* BEGIN Exercise material *

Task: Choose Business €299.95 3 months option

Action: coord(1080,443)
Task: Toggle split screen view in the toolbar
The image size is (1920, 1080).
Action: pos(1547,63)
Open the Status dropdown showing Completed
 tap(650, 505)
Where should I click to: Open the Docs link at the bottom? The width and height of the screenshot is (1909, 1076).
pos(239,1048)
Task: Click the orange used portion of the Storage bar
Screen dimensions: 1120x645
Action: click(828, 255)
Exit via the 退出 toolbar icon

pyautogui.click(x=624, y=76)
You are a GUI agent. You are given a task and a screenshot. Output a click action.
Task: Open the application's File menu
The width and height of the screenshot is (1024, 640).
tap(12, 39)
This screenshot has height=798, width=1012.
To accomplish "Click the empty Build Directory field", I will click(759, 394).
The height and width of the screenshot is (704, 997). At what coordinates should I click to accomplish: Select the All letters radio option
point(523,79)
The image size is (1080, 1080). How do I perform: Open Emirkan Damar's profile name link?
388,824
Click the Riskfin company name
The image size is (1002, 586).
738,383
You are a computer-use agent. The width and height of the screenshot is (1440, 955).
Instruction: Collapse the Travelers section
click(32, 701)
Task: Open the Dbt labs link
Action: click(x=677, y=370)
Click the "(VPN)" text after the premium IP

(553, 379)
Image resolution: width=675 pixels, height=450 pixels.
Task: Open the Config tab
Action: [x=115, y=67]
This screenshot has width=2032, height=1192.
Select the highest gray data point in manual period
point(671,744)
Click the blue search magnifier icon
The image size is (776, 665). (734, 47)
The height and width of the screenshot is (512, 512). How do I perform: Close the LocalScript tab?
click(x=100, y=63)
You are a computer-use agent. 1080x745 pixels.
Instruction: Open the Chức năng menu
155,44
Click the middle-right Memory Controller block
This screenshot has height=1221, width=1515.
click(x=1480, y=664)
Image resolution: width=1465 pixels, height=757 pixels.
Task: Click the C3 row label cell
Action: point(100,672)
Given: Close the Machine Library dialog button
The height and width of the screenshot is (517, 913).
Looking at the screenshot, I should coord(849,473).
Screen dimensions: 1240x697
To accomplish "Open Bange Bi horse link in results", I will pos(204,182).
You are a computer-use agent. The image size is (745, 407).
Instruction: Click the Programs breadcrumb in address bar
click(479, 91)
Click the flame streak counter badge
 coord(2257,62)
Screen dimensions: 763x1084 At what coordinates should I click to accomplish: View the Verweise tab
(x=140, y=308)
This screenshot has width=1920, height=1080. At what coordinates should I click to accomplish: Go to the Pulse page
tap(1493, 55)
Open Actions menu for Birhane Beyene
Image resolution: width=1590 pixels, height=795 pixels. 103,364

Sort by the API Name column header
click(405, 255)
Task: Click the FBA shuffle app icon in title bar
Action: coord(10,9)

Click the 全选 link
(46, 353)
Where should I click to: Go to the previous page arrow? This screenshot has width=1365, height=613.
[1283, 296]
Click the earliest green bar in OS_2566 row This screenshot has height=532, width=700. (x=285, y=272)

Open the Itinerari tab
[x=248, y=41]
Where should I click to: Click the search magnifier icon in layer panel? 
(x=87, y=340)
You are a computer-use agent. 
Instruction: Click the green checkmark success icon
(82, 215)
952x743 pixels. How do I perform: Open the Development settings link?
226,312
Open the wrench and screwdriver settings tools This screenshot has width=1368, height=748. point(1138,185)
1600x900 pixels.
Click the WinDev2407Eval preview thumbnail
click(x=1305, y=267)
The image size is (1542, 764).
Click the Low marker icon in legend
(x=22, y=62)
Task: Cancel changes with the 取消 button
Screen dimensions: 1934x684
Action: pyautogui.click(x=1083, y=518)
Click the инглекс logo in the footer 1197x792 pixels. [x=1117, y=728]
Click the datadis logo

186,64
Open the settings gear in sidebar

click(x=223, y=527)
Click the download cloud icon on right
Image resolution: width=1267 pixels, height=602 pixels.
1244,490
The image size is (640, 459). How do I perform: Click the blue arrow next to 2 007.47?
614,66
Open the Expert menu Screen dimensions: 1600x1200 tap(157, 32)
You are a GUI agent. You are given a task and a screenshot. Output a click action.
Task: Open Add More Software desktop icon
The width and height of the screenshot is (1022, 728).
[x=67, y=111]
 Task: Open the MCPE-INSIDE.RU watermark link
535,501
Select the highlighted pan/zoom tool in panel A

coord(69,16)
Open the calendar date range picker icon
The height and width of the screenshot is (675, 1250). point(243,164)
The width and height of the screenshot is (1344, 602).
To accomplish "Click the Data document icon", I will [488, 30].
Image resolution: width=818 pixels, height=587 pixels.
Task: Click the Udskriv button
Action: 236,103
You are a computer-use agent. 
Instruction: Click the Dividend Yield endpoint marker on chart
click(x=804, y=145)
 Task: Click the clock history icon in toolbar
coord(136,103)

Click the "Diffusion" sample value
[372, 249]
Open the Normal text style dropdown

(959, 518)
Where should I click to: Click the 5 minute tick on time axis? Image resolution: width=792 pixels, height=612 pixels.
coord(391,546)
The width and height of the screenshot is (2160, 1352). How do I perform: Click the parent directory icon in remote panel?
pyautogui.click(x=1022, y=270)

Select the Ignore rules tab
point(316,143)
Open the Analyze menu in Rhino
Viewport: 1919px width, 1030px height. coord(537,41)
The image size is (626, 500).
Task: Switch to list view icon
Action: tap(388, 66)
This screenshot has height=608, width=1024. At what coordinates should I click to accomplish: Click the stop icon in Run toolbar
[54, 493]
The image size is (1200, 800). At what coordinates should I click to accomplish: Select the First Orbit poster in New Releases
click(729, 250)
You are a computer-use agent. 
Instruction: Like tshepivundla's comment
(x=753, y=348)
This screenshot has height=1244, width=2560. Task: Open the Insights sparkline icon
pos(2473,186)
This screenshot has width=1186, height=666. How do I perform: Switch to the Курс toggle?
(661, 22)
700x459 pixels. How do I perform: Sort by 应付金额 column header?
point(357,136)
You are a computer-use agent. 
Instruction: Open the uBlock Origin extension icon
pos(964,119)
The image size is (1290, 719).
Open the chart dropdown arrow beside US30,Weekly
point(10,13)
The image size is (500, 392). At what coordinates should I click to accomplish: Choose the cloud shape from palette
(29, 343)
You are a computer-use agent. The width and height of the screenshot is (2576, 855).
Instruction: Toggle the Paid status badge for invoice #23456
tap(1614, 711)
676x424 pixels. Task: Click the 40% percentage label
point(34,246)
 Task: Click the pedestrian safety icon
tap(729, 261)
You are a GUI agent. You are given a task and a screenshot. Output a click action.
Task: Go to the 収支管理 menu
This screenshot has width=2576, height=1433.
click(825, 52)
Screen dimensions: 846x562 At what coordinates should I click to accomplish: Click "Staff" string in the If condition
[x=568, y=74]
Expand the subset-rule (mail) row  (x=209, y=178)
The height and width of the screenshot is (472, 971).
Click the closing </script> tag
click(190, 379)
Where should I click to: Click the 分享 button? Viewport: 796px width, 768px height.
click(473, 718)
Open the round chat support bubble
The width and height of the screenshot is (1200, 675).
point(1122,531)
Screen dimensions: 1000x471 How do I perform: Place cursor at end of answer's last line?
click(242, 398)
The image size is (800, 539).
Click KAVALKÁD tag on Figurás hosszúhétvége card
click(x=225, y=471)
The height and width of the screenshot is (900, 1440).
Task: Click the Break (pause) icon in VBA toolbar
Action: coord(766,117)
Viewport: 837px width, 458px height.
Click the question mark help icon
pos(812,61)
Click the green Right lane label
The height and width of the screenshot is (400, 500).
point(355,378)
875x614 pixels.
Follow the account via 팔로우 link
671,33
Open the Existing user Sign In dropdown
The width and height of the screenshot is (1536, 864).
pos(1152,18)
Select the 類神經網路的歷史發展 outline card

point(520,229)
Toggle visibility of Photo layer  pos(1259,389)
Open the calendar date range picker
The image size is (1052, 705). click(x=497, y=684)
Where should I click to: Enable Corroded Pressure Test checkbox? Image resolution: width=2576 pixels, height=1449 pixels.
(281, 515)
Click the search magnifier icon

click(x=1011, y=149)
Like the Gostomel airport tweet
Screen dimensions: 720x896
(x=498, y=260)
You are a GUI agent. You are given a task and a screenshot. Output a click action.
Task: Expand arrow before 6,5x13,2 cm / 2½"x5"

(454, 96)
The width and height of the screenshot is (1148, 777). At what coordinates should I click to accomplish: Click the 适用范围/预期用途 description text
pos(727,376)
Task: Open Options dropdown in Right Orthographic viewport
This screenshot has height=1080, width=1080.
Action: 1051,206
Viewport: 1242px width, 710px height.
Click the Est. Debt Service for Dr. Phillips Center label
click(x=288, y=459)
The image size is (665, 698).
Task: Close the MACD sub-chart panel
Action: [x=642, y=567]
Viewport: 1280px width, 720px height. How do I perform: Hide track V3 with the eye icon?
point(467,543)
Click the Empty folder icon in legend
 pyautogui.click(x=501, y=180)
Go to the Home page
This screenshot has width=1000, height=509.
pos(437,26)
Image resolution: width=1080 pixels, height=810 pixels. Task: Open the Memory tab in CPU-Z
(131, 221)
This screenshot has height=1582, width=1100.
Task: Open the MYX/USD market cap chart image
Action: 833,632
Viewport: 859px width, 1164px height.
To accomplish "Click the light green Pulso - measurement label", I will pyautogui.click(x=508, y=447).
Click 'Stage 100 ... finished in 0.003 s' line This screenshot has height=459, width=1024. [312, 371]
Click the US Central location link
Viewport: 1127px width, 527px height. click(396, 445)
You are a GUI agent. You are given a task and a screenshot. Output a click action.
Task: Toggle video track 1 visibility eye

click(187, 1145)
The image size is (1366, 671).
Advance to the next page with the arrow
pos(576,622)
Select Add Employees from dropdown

* END Exercise material *

Stated task
Please return the lines unchanged, beginning at the line that contains "Like the Gostomel airport tweet" and stopping after the line that contains "pyautogui.click(x=501, y=180)".

Exercise solution
Like the Gostomel airport tweet
Screen dimensions: 720x896
(x=498, y=260)
You are a GUI agent. You are given a task and a screenshot. Output a click action.
Task: Expand arrow before 6,5x13,2 cm / 2½"x5"

(454, 96)
The width and height of the screenshot is (1148, 777). At what coordinates should I click to accomplish: Click the 适用范围/预期用途 description text
pos(727,376)
Task: Open Options dropdown in Right Orthographic viewport
This screenshot has height=1080, width=1080.
Action: 1051,206
Viewport: 1242px width, 710px height.
Click the Est. Debt Service for Dr. Phillips Center label
click(x=288, y=459)
The image size is (665, 698).
Task: Close the MACD sub-chart panel
Action: [x=642, y=567]
Viewport: 1280px width, 720px height. How do I perform: Hide track V3 with the eye icon?
point(467,543)
Click the Empty folder icon in legend
 pyautogui.click(x=501, y=180)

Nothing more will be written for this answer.